To address these challenges, we designed the core–shell hydrogel microspheres (MSs) system featuring dual functions: sequential drug release and magnetothermal synergy to overcome drug resistance in OC. As illustrated in Fig. 1a, the outer shell, composed of chitosan (CS) crosslinked with genipin (Ge), is loaded with the DYRK1B inhibitor AZ191, which is rapidly released to suppress DYRK1B activity and sensitize resistant tumor cells. The inner core, formed by crosslinking with Ca2+-alginate, encapsulates cisplatin together with magnetic nanoparticles (MNPs). This inner matrix enables delayed cisplatin release, while the embedded MNPs generate localized hyperthermia (42–45 °C) under exposure to an alternating magnetic field (AMF), thereby promoting thermally induced apoptosis and enhancing cisplatin efficacy (Fig. 1b). Collectively, this strategy offers a non-invasive alternative to HIPEC, enabling a therapeutic model of “resistance-reversal first, precision-killing later”.

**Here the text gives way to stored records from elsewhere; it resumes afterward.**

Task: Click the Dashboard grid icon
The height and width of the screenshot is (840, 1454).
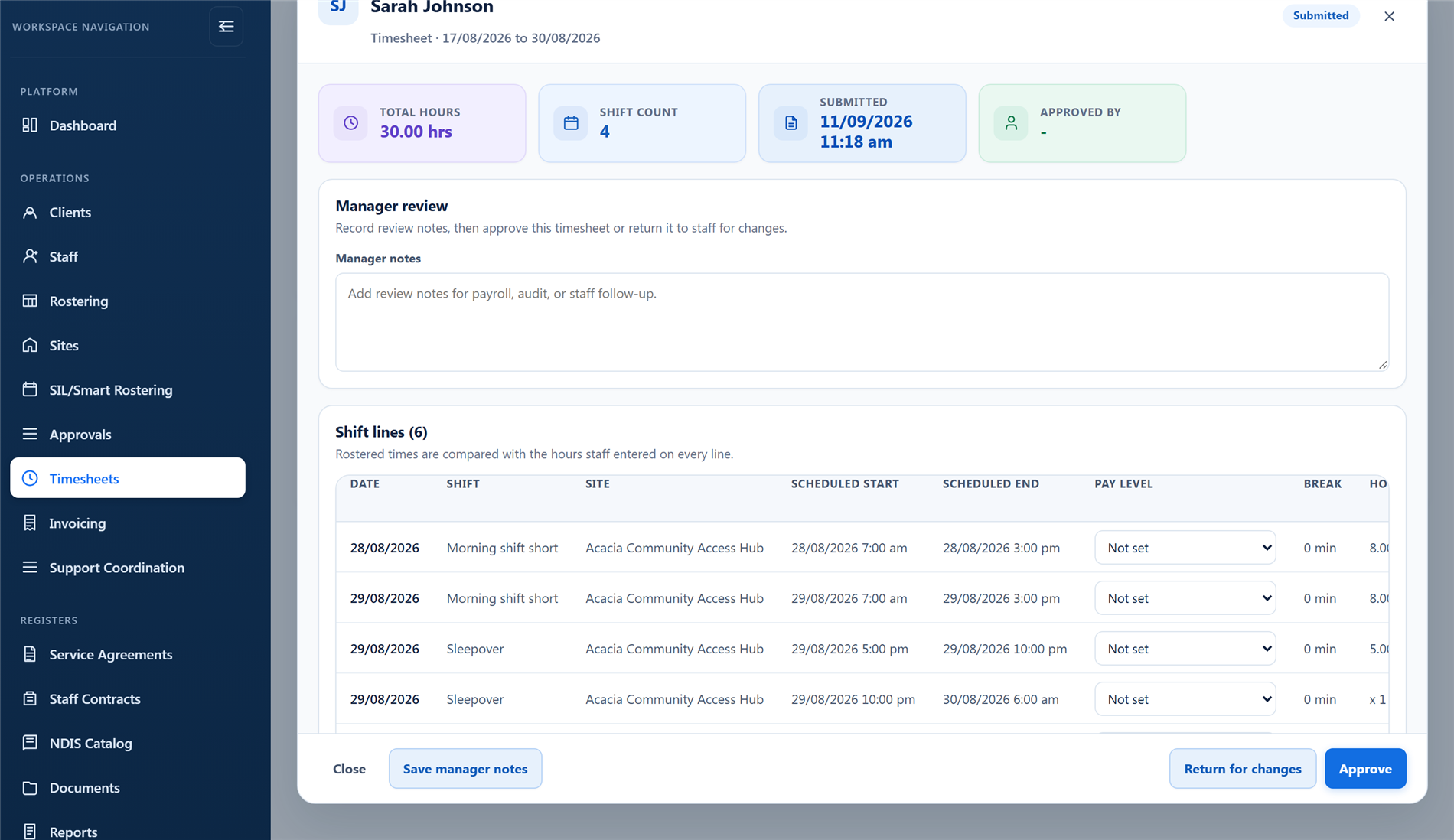Action: pos(30,125)
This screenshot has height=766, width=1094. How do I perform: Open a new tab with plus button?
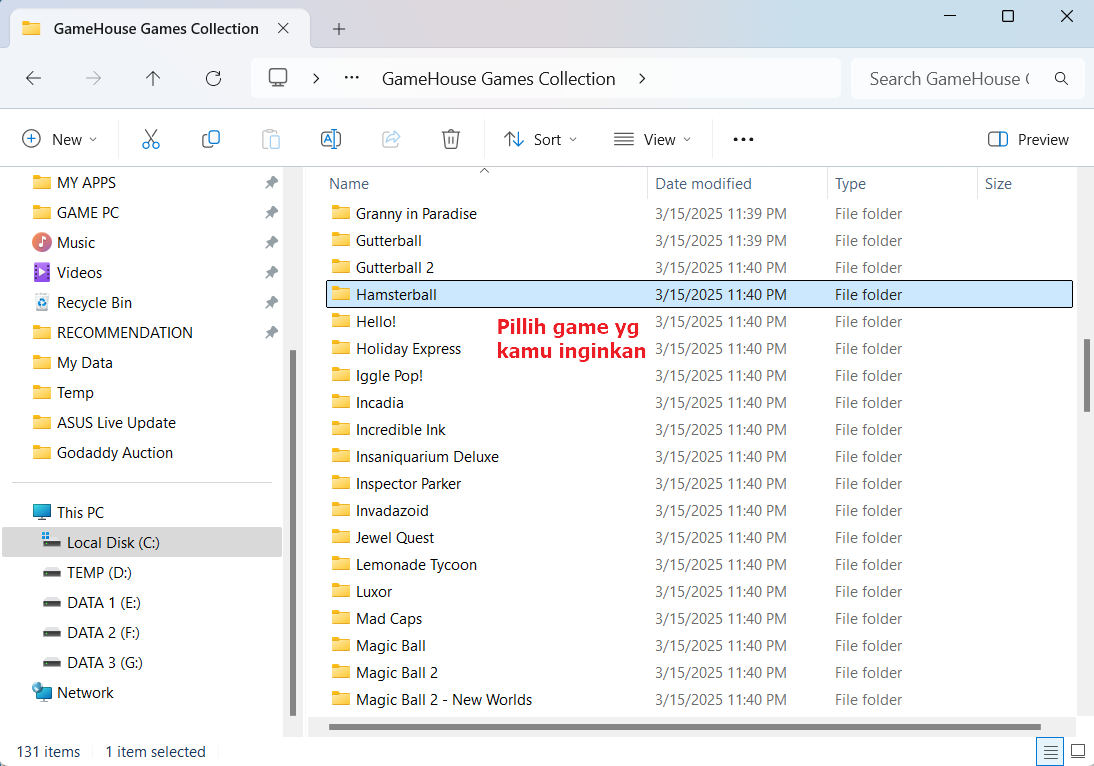click(x=339, y=29)
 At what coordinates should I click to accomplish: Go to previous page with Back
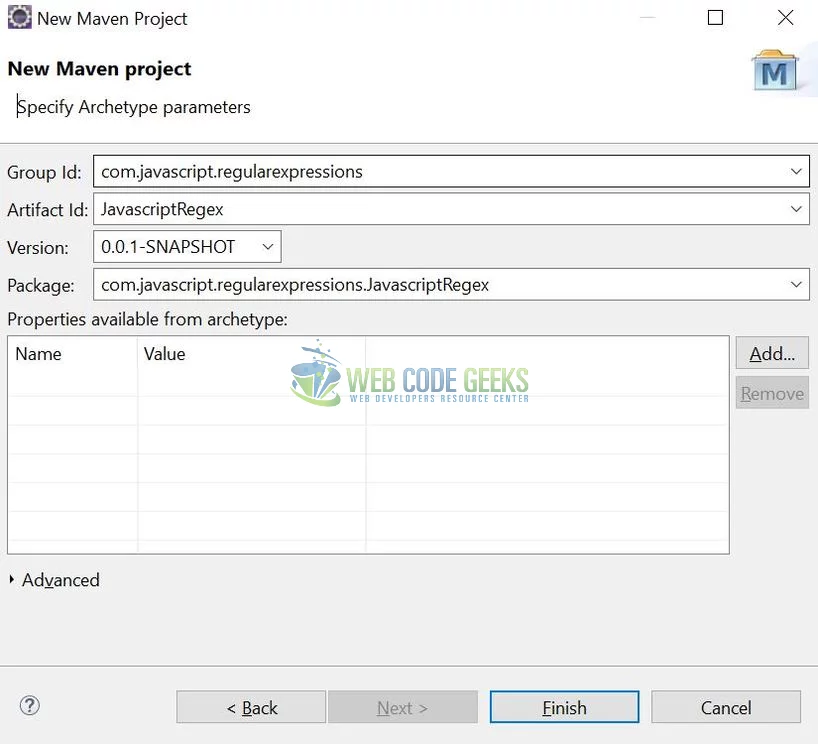point(251,707)
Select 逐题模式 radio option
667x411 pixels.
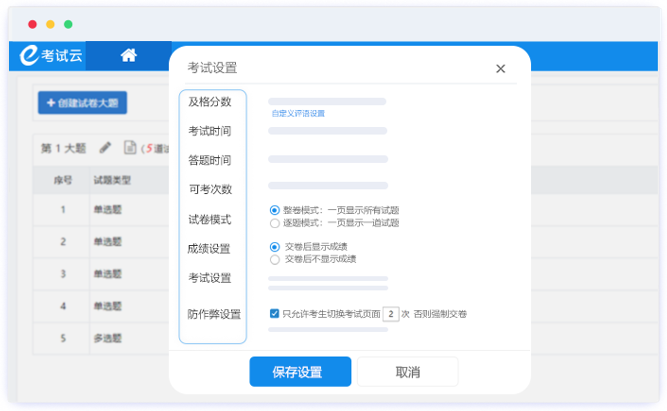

image file: d5bm01191d-f1.tif
Fig. 1 Design and mechanism of core–shell MSs for drug-resistant OC therapy. (a) Core–shell structure and crosslinking strategy. (b) Mechanism of sequential drug release and synergistic therapy.

2. Materials and methods

2.1. Materials

Iron chloride hexahydrate (FeCl3·6H2O, ≥99.0%), acetic acid (≥99.5%), and sodium hydroxide (NaOH, ≥96.0%) were procured from Tianjin Kemiou Chemical Reagent Co., Ltd, China. Magnesium chloride hexahydrate (MgCl2·6H2O, ≥98.0%) and cobalt chloride hexahydrate (CoCl2·6H2O, ≥99.0%) were purchased from Damao Chemical Reagent Factory, China. Zinc chloride (ZnCl2, ≥98.0%) and chitosan (CS, 80.0–95.0% degree of deacetylation, DD) were supplied by Sinopharm Chemical Reagent Co., Ltd, China. Ethanol (≥99.7%) was obtained from Tianjin Fuyu Fine Chemical Co., Ltd, China. Sodium alginate (SA, viscosity 1.05–1.15 Pa s) was provided by Tianjin Berens Biotechnology Co., Ltd, China. Calcium chloride anhydrous (CaCl2, ≥99.9%), genipin (Ge, ≥98.0%), and cis-diammineplatinum dichloride (cisplatin, Pt = 65.0%) were obtained from Shanghai Aladdin Biochemical Technology Co. Ltd, China. AZ191 was purchased from Selleck. Phosphate-buffered saline (PBS) was brought from Beijing Solarbio Science & Technology Co., Ltd. Dulbecco's minimum essential medium (DMEM) and fetal bovine serum (FBS) were obtained from Gibco, USA. Cell Counting Kit-8 (CCK-8) was supplied by ApexBio, USA. Calcein acetoxymethyl ester (Calcein AM) and propidium iodide (PI) were sourced from Jiangsu KeyGEN BioTECH Co., Ltd, China. All the materials were used without further purification. The human ovarian cancer cells (SKOV3), human ovarian epithelial cells (IOSE-80), and mouse ovarian cancer cells (ID8), and mouse fibroblasts (NIH/3T3) cells were obtained from Procell Life Science & Technology Co., Ltd.

2.2. Preparation of MNPs

MNPs were prepared via a hydrothermal synthesis approach.31 Specifically, 8.92 g FeCl3·6H2O, 0.67 g MgCl2·6H2O, 0.79 g CoCl2·6H2O, and 1.35 g ZnCl2 were completely dissolved in 80 mL deionized water to form a transparent metal salt solution. Separately, 18 g NaOH was dissolved in 150 mL deionized water to prepare the NaOH solution. Under magnetic stirring at room temperature, the NaOH solution was slowly introduced dropwise into the metal salt solution, resulting in the formation of a precursor mixture. This precursor was then transferred into a 500 mL sealed autoclave and subjected to hydrothermal treatment at 300 °C for 6 h with continuous stirring. Upon completion, the autoclave was allowed to cool slowly to room temperature. The resulting MNPs suspension was collected, repeatedly rinsed with deionized water and ethanol until a neutral pH was reached, and finally dried at 80 °C for 8 h to obtain the final MNPs.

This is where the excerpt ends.